An in-depth look at MasterCraft's wakesurfing technology
Wakesurfing is nothing new. Ever since boats became capable of pulling someone behind them, the idea of jumping and playing on the waves created by the boat has been a thing. Today, however, technology has improved this activity immensely – thanks largely to companies like MasterCraft.
The primary problem with wakesurfing or wake jumping (depending on where you’re from, and what you’re riding on the water) is that the waves behind most motor boats are unpredictable. They are sometimes large, sometimes small, sometimes choppy, sometimes smooth. Weather conditions, the depth of the boat’s propeller, the shape of the boat’s hull, and a lot of other factors cause variance in the quality of the waves produced. Modern wakesurfing boats use systems to mitigate or control these variables.

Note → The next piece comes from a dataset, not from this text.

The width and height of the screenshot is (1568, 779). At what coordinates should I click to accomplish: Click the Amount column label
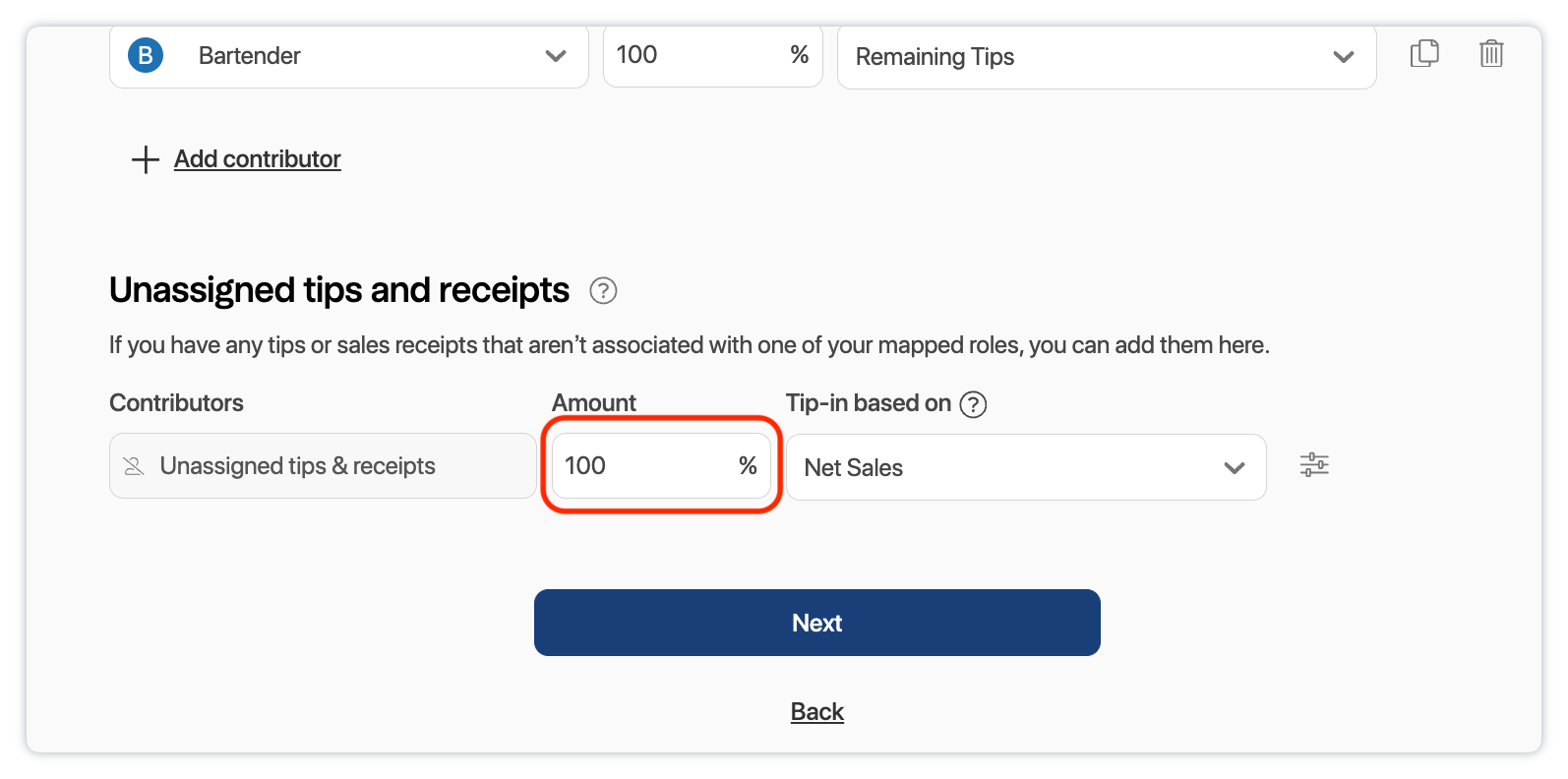[x=594, y=403]
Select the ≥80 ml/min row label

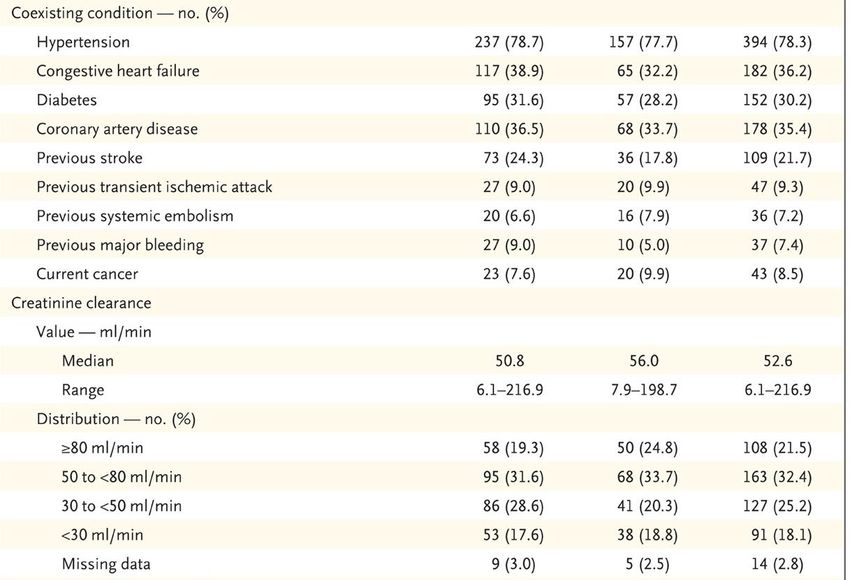[x=102, y=448]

We spoke with engineers at MasterCraft, the boatmaker credited with inventing modern wakesurfing systems, to find out how the whole thing comes together. There’s a lot of kit involved in this seemingly simple process, and MasterCraft has named its system SurfStar. This setup is a combination of a touchscreen user interface, a computer, and some physical "paddles." What at first glance looks pretty simple turns out to be full of technologies working together.
Early wakesurfing systems, seen in the 1960s and into the 1980s, were often bolt-on setups added by home do-it-yourselfers with fixed or deployable designs. They involved metal or wooden plates that would push down off the rear of the boat’s hull to create waves. Barely a step up from what naturally occurs behind a boat, these were the start of a whole industry that evolved around the idea of jumping and surfing on the waves behind boats.
The dangers of outboard motors, engine exhaust, etc. were and can still be hazards of the sport. V-drive boats, with the propeller well underneath the craft, and with exhaust systems made to push into the water instead of out into the air, are the safest choice. Modern boat designs allow ballast to be distributed, to change how low the hull sits in the water, which in turn changes the wake’s depth and shape.
The user interface and computer
The SurfStar system allows users to only select wave size and type, or to customize them further with more control over the variables involved. Its user interface includes what are called Rapid Surf settings, for designing and saving waves to the surfer’s preference. That interface is key to the experience on new MasterCraft boats. The UI is a series of sliders and graphics showing wave shapes followed by optional deeper customizations (called Custom Surf) that utilize numbers and allow more control over variables like ballast and speeds.
The waves to either side of the boat can be customized individually as well. So, for example, choppier "go fast" waves on the left accompanied by taller, curvier waves on the right could lead to speed and higher air. The waves a surfer might need while freely riding behind the boat versus one being pulled by the boat need to be different and offer another customization opportunity.
"The SurfStar software controls boat speed via a GPS speed control system called ZeroOff," MaserCraft explained. "When the wave is adjusted within the 1-7 spectrum (Rapid Surf interface), both speed and surf device position automatically adjust to shape the wave: 1 being the most mellow and 7 being the steepest/having the most amplitude."
Waves trough-to-peak heights range from approximately 2 feet (61 cm) to over 4 feet (122+ cm). Actual wave heights will depend on the ballast of the boat and the prevailing waves, among other factors. But MasterCraft says that its system strives for predictability with wave heights and shapes.
The physical hardware doing the job is a combination of propeller position, exhaust outlets, computer-controlled actuators, and specially-shaped paddles. The computer in the SurfStar system controls boat speed and paddle position to create the waves behind. The paddles themselves are controlled by heavy-duty actuators. These push and pull the paddles, to create the waves requested. A third paddle, positioned at the center, controls the interference from the propeller as well as trough depth for the waves.
With the paddles actuated, we’d expect some pull to one side or the other. We asked about this and how MasterCraft dealt with it. "Our external hull devices are really just an extension of the natural running surface of the boat (not swinging out to the side and creating excessive drag)," the company responded. "As a result, our system has a minimal amount of yaw when surf modes are activated."
The shape and position of the paddles in deployment creates J-shaped waves, which are more ideal for surfing. MasterCraft says this is due to the more downward instead of outward push of the wakemaker paddles. The speed of the boat finishes the shaping.
We were surprised at how much technology and engineering went into something as simple as wakesurfing. It’s an easy sport to learn and a fun one in which to engage. It’s generally slower than water skiing, has less impact on falls as a result of that, and is easier to learn (due to the consistencies of speed and wave quality) than shore surfing. It’s also comparably less reliant on the skill of the boat’s driver.